Haploidentical donors

Almost all patients will have at least one haploidentical relative and this represents a valid donor source for those who may benefit from allogeneic hematopoietic transplantation. Potential advantages of haploidentical donors include immediate availability and flexible management of graft procurement, avoiding the monetary burden associated with an unrelated donor search and the availability of the donor for post-transplantation cellular therapy. Early studies of HLA-haploidentical stem cell transplantation clearly showed worsening outcomes with increasing HLA disparity between donor and recipient.29,30 These studies generally employed serologic rather than molecular typing and so the extent of mismatch may have been underestimated. While one HLA antigen-mismatched transplants produced outcomes comparable to transplants from HLA-matched siblings, two or three antigen mismatched transplants were associated with high incidences of severe GVHD, non-relapse mortality, and poor survival.29 Increasing HLA mismatch between donor and recipient may be associated with a decreased risk of leukemia relapse,31 especially among patients with poor-risk hematologic malignancies, but this benefit of mismatching is more than offset by the higher incidence of non-relapse mortality.30 Increasing HLA disparity between donor and recipient was associated with an increased risk of graft failure, which was also more common among recipients who had antibodies against donor HLA molecules.32 Taken together, the results of these early studies in HLA-haploidentical stem cell transplantation led to the preferential selection of donors with the least degree of HLA mismatch and the use of donor-specific antibody testing to exclude donors whose grafts were more likely to be rejected.

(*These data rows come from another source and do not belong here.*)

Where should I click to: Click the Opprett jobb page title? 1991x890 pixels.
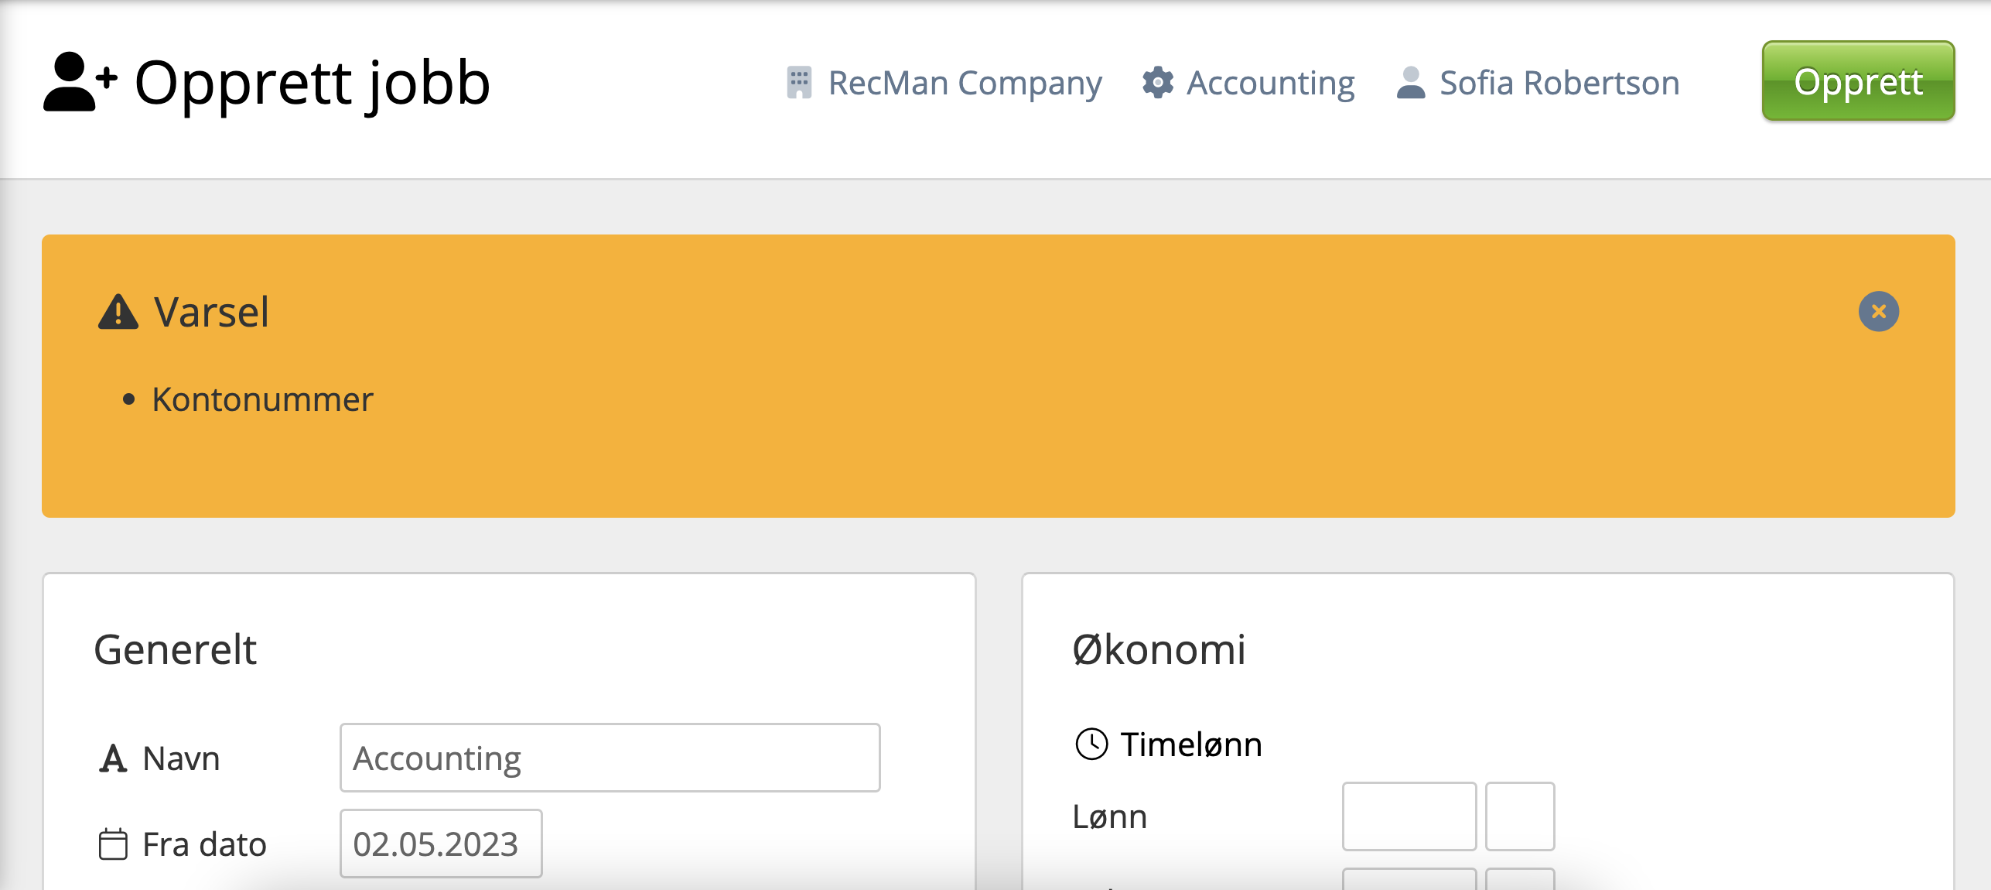tap(312, 82)
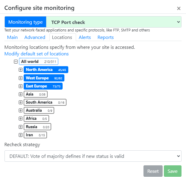Open the Recheck strategy dropdown

pyautogui.click(x=93, y=156)
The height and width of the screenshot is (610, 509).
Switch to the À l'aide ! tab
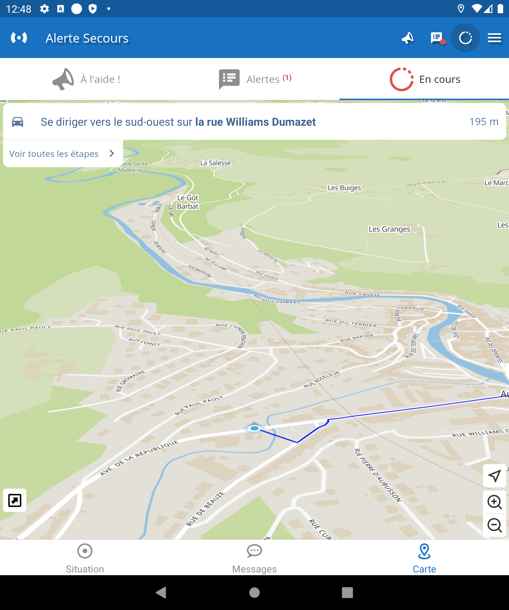(x=86, y=79)
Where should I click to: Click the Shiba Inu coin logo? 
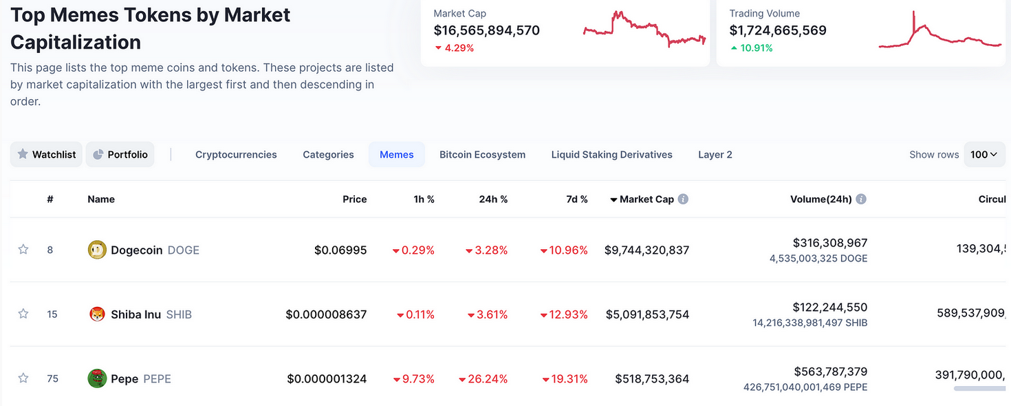click(x=96, y=314)
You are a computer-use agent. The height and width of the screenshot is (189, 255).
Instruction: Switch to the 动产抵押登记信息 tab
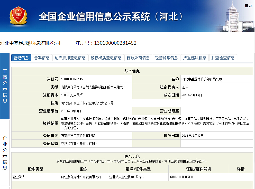coord(70,58)
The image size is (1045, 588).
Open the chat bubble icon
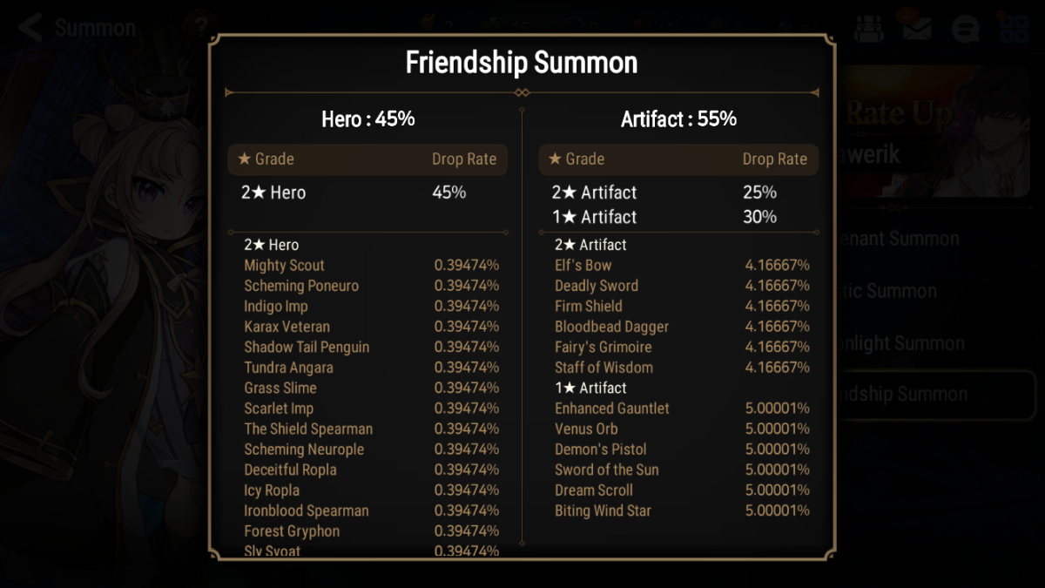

More recently several groups have demonstrated that graft failure, GVHD and non-relapse mortality rates are acceptable through a variety of strategies that have targeted in vivo or ex vivo graft engineering methods. The Perugia group, uses in vivo graft engineering methods to selectively deplete T-cells that results in very low GVHD rates but high non-relapse mortality rates.33 More recently, they have augmented their strategy with infusion of selective T-cell and NK-cell populations as a means of introducing anti-viral activity to reduce non-relapse mortality.34 Although successful the approach is not used widely. The effect of HLA mismatching between donor and recipient has been revisited in the recent era of improved GVHD prophylaxis for transplantation of HLA-haploidentical bone marrow grafts. Notably in the United States, transplantation of unmanipulated bone marrow from haploidentical related donors is followed by post-transplantation cyclophosphamide (100 mg/kg) after reduced intensity transplant conditioning (TBI 200 cGy, low dose cyclophosphamide and fludarabine) and GVHD prophylaxis with tacrolimus and mycophenolate.35 More recently, two reports from Italy that adopted the approach of transplanting unmanipulated BM from haploidentical related donors also report favorable outcomes.36,37 One approach incorporated high-dose post-transplant cyclophosphamide, cyclosporine and mycophenolate to a myeloablative transplant conditioning regimen36 and the other, five-drug GVHD prophylaxis to myeloablative or reduced intensity transplant conditioning regimens.37 The former report that employed high-dose post-transplant cyclophosphamide demonstrated adequate recovery of immune function as evidenced by CD4+ lymphocyte recovery at day +100 and +150 post-transplantation. Data on immune reconstitution are lacking for the later report.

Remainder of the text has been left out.